Вот уже несколько дней Свен хандрил и пренебрегал зарядкой. В этом не было ничего особенного, такое не раз случалось и с ним, и с нею, и с другими, кто был до них. Ничего, пройдет. Надоест хандрить, как все на свете надоедает, и Свен с новой энергией примется задела. А пока его лучше не тревожить, пусть сидит над шахматными этюдами или читает философские книги, взрослому человеку самому лучше знать, как быстрее войту в форму.

Она привела в порядок волосы, перехватила их лентой и, все еще напевая, — вот ведь привязалась мелодийка, — подошла к каюте Свена.

— Свен! — позвала она, открывая дверь. — Свен, завтракать!

Каюта была пуста.

Полина поднялась в рубку. На черном небе не мигая холодно светились яркие проколы звезд, всегда одних и тех же, равнодушных ко всему.

— Свен!

Никого.

Спустилась в библиотеку, в сад, на ферму, обошла этажи и кладовые, заглядывая в темные углы, будто искала какую-то потерявшуюся вещь, потом вернулась, проверила все двенадцать кают. Свена не было нигде.

«Что за дурацкие шуточки, — подумала она, еще не чувствуя ничего, кроме раздражения. — Корабль не городская квартира, из него не выйдешь прогуляться». И тут, как лавина в горах — грохочущая, неудержимая, все сметающая на пути, — обрушилось на нее неизбежное прозрение…

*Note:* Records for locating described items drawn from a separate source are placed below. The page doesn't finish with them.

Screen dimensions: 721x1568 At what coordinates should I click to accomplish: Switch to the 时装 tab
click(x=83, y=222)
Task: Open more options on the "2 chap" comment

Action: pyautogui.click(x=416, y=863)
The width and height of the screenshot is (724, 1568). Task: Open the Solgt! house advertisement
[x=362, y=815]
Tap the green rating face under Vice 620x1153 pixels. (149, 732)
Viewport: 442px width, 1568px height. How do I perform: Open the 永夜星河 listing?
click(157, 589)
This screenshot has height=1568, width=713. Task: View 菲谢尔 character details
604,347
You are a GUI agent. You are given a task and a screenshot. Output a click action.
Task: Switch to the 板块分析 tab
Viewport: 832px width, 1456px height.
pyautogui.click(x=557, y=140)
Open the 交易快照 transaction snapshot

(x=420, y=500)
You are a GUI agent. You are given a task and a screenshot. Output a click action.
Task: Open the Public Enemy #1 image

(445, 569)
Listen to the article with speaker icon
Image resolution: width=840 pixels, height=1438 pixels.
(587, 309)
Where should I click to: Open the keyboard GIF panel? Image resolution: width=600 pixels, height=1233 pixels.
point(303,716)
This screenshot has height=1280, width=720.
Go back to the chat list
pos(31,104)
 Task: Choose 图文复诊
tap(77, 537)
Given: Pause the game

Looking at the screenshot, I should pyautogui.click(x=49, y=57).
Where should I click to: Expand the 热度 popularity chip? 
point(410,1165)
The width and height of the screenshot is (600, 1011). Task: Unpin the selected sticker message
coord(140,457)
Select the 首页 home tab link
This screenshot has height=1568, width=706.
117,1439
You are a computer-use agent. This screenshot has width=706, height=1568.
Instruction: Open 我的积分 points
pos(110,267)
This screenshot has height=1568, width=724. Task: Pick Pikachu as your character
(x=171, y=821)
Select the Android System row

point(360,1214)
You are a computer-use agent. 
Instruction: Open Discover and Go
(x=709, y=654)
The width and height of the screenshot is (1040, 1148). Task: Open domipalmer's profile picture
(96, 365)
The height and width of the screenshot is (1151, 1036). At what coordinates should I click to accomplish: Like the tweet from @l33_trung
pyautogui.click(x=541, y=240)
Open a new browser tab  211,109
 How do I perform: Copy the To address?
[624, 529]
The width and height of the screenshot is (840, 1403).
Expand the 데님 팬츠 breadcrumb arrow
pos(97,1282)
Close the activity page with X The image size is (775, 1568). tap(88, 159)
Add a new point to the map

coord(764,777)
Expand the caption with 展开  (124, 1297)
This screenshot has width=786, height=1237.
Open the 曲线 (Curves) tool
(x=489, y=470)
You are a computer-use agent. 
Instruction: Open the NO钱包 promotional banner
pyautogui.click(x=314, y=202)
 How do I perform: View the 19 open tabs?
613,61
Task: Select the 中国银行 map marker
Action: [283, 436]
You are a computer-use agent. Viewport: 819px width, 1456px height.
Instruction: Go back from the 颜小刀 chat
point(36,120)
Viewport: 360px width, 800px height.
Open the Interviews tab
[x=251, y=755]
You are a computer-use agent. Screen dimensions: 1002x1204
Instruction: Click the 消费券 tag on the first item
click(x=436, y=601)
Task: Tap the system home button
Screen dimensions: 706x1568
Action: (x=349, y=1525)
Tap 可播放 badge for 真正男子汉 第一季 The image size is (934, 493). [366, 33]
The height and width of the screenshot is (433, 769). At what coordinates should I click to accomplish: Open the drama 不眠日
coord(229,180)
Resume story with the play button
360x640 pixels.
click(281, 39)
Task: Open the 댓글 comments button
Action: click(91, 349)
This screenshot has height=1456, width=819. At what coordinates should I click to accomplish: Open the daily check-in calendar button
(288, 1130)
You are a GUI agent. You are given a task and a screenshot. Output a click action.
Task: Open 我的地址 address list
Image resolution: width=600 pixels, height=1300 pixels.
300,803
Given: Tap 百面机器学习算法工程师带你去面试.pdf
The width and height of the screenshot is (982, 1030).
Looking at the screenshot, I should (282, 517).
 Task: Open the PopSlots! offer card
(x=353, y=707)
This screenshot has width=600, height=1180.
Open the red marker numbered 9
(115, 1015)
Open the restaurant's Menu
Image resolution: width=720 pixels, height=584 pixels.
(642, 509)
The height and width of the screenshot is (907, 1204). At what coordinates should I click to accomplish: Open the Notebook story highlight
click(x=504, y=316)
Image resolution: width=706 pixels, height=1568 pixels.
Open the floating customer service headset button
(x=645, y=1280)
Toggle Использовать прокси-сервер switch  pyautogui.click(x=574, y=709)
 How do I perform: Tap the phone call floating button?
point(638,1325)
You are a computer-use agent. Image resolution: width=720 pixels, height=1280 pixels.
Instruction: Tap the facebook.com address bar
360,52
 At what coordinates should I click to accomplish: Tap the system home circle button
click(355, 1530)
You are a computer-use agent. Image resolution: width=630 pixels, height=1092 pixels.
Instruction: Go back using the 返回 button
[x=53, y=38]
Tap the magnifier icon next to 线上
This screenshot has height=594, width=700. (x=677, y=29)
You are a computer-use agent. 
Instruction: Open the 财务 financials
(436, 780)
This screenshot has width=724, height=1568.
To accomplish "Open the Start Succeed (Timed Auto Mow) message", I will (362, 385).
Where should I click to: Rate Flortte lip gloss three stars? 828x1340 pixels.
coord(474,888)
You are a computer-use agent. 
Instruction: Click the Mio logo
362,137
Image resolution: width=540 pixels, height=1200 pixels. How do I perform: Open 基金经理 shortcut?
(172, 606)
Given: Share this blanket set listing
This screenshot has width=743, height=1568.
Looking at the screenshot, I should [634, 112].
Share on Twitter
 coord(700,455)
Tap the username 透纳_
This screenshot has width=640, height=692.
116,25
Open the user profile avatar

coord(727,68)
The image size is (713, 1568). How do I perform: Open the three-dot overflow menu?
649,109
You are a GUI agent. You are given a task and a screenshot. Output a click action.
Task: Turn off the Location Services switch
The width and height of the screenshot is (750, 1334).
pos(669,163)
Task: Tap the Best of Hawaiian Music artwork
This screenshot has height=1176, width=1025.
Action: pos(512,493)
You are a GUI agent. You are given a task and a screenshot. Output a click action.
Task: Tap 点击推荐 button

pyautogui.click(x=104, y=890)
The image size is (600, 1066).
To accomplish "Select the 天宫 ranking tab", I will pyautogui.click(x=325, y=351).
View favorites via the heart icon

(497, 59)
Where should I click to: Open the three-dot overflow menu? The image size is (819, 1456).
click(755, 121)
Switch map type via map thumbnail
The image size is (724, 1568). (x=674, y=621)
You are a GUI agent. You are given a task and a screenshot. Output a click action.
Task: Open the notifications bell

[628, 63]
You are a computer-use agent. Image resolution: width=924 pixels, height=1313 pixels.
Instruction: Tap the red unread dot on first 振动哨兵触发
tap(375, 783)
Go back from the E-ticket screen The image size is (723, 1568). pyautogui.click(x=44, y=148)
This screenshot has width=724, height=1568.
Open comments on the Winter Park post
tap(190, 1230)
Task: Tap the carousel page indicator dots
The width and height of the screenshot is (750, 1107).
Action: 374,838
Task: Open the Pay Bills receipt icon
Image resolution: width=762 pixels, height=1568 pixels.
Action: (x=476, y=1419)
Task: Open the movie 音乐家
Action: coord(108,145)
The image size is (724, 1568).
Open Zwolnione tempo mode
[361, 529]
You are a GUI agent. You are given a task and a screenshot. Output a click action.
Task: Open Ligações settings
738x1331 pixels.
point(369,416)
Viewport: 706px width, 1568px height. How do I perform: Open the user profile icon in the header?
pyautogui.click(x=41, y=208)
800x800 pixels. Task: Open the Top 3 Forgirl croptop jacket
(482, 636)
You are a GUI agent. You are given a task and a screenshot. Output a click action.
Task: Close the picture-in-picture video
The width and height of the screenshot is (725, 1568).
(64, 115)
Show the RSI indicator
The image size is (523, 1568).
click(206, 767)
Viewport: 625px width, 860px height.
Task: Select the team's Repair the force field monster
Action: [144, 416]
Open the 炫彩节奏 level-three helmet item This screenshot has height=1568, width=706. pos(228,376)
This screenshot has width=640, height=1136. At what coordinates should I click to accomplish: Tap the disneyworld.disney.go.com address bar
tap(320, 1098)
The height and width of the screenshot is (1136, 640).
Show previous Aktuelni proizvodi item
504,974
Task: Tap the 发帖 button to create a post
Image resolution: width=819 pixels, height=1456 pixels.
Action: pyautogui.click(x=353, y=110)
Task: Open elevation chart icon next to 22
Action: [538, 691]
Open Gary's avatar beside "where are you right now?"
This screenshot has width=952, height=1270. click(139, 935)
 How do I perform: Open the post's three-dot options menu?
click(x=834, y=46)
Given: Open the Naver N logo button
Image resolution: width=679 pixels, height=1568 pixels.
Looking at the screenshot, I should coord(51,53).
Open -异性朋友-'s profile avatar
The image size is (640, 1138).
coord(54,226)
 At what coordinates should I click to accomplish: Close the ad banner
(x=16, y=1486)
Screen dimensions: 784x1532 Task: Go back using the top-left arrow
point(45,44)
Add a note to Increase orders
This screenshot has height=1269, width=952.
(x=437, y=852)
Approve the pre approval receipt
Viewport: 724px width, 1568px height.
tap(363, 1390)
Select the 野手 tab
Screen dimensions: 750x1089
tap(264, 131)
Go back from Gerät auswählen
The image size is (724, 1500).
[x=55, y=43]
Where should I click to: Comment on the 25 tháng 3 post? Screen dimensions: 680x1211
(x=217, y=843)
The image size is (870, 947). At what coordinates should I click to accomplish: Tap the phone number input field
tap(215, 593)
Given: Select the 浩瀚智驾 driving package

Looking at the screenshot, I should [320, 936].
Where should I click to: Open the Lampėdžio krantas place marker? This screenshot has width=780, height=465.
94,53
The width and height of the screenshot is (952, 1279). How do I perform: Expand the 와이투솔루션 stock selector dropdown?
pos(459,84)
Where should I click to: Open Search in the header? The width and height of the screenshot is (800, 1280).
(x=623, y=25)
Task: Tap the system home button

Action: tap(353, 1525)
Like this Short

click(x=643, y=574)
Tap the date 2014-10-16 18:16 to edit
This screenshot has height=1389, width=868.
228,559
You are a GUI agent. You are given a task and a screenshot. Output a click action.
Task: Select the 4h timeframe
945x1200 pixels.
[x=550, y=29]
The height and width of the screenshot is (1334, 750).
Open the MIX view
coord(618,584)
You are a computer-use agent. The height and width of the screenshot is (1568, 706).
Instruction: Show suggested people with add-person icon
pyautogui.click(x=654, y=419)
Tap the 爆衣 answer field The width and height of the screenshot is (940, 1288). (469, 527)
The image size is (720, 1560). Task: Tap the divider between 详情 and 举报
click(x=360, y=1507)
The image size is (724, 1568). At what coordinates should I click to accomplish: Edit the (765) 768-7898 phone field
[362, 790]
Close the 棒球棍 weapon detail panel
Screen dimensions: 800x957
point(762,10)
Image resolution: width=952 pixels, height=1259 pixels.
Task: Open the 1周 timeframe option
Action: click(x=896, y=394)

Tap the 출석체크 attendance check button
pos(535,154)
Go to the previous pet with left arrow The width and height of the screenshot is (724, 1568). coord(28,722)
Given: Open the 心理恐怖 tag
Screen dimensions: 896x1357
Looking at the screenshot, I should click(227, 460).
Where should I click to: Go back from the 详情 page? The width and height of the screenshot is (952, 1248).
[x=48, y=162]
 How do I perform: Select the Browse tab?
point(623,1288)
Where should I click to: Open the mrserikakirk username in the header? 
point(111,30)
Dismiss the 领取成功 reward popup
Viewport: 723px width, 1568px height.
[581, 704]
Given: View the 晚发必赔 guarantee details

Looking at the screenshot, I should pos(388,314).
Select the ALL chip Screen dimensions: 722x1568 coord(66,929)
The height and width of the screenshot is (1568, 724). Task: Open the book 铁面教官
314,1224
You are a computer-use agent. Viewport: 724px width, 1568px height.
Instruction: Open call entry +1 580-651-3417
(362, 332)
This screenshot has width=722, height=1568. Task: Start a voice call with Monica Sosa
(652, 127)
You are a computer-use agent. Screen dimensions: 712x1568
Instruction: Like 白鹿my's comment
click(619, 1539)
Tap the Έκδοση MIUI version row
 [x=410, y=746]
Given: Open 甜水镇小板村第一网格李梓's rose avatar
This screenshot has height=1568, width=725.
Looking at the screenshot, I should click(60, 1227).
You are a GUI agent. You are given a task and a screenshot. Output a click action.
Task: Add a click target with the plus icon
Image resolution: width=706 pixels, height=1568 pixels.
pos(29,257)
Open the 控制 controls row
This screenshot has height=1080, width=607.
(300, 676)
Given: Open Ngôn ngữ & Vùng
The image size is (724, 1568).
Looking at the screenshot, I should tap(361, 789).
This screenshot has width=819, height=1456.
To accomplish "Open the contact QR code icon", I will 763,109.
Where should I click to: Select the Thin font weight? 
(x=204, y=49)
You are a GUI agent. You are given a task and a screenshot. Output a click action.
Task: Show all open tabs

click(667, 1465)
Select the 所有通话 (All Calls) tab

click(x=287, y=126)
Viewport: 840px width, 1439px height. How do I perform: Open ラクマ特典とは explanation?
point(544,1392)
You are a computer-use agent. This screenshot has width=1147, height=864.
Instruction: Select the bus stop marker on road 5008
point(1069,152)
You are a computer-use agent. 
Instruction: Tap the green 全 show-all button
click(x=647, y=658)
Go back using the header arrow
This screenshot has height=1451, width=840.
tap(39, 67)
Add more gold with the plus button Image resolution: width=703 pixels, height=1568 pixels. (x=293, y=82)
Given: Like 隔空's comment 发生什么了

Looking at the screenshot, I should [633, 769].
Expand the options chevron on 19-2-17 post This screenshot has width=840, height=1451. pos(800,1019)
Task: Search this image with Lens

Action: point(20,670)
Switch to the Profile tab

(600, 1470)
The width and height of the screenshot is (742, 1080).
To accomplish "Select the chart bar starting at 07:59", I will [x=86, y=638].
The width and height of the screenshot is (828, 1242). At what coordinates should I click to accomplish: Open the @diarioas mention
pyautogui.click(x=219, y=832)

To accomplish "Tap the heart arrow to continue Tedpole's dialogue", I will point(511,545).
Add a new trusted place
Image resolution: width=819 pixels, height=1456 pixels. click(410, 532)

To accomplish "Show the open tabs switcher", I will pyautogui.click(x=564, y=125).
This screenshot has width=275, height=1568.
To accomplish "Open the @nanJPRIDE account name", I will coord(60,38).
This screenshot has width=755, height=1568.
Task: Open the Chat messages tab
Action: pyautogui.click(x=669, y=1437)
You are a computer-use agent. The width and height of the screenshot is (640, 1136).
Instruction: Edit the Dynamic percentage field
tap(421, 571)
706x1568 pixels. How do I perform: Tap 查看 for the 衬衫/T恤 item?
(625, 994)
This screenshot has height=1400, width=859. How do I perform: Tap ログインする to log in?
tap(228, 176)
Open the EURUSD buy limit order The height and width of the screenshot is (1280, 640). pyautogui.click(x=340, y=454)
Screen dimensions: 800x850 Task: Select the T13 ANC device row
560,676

На какое-то время мир исчез. Не было ничего: ни Вселенной, ни горя, ни самой Полины, ни Корабля, ни боли, ни единой мысли — только тяжесть, непомерная, убивающая сознание тяжесть.

Потом словно кто-то прошептал: «Не испугай детей. Они там ждут. Самое главное — не испугай детей…» Через несколько минут, побледневшая, но внешне абсолютно спокойная, она села за стол.

— Начнем, ребята, — сказала ровным голосом.

— А где папа? — пискнула Марта.

— Ему нездоровится, детка. Он поест попозже.

Она сумела произнести эти слова хладнокровно. И тут же поймала на себе острый, допытывающийся взгляд Александра, отметила, как разом исчез румянец с лица Люсьен. Все остальные, не обращая внимания на старших, принялись за салат.

— Мама, я хочу редиску. Скоро поспеет редиска?

— Скоро, дочка.

Она взяла нож, чтобы разложить по тарелкам яичницу. Нож оказался теплым, шершавым. И вообще это был не нож… Это был куст, слабенький куст, выдранный с корнями из отвесной скалы, по которой она, полуживая, карабкалась вверх, спасаясь от лавины.

Она почувствовала, что камни под ногами исчезают, исчезают, и ей не за что больше ухватиться, не на что опереться… а внизу пропасть… глубокая… бездонная…

Полина выронила нож и обеими руками вцепилась в край стола.